Stud Health Technol Inform. 2012;180:210-4.
We present a new approach to perform biomedical documents classification and prioritization for the Comparative Toxicogenomics Database (CTD). This approach is motivated by needs such as literature curation, in particular applied to the human health environment domain. The unique integration of chemical, genes/proteins and disease data in the biomedical literature may advance the identification of exposure and disease biomarkers, mechanisms of chemical actions, and the complex aetiologies of chronic diseases. Our approach aims to assist biomedical researchers when searching for relevant articles for CTD. The task is functionally defined as a binary classification task, where selected articles must also be ranked by order of relevance. We design a SVM classifier, which combines three main feature sets: an information retrieval system (EAGLi), a biomedical named-entity recognizer (MeSH term extraction), a gene normalization (GN) service (NormaGene) and an ad-hoc keyword recognizer for diseases and chemicals. The evaluation of the gene identification module was done on BioCreativeIII test data. Disease normalization is achieved with 95% precision and 93% of recall. The evaluation of the classification was done on the corpus provided by BioCreative organizers in 2012. The approach showed promising performance on the test data.

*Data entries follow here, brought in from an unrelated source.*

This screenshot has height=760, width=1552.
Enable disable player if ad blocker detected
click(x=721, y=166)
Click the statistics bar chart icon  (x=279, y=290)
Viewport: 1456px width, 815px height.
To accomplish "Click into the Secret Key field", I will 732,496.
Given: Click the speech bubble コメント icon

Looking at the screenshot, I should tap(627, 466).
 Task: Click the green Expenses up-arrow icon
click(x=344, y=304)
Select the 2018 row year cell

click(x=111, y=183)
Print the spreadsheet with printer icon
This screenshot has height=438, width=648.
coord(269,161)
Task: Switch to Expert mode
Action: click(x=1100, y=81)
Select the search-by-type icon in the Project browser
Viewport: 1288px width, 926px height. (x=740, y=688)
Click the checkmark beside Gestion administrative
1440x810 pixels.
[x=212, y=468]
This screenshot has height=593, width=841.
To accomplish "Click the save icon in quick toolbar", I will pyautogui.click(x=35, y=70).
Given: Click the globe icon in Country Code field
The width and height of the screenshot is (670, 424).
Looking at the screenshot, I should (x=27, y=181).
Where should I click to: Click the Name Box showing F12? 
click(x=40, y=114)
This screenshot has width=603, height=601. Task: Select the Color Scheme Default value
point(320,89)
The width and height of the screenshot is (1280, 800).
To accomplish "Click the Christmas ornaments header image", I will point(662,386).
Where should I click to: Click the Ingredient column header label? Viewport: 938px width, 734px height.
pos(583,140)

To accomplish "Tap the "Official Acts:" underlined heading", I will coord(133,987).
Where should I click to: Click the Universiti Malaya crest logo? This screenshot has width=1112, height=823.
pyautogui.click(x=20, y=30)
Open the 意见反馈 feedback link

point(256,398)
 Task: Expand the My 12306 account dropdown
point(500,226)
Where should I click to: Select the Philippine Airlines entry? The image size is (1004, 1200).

我们提出了一种新方法,用于对比较毒理基因组学数据库(CTD)的生物医学文献进行分类和排序。这种方法是由文献编目等需求推动的,特别是应用于人类健康环境领域。生物医学文献中化学、基因/蛋白质和疾病数据的独特整合,可能会推动暴露和疾病生物标志物的识别、化学作用机制以及慢性病复杂病因的研究。我们的方法旨在帮助生物医学研究人员为CTD搜索相关文章。该任务在功能上被定义为一个二元分类任务,其中所选文章还必须按相关性顺序进行排序。我们设计了一个支持向量机分类器,它结合了三个主要特征集:一个信息检索系统(EAGLi)、一个生物医学命名实体识别器(医学主题词提取)、一个基因归一化(GN)服务(NormaGene)以及一个针对疾病和化学物质的临时关键词识别器。基因识别模块的评估是在BioCreativeIII测试数据上进行的。疾病归一化的精确率达到95%,召回率达到93%。分类评估是在BioCreative组织者于2012年提供的语料库上进行的。该方法在测试数据上显示出了良好的性能。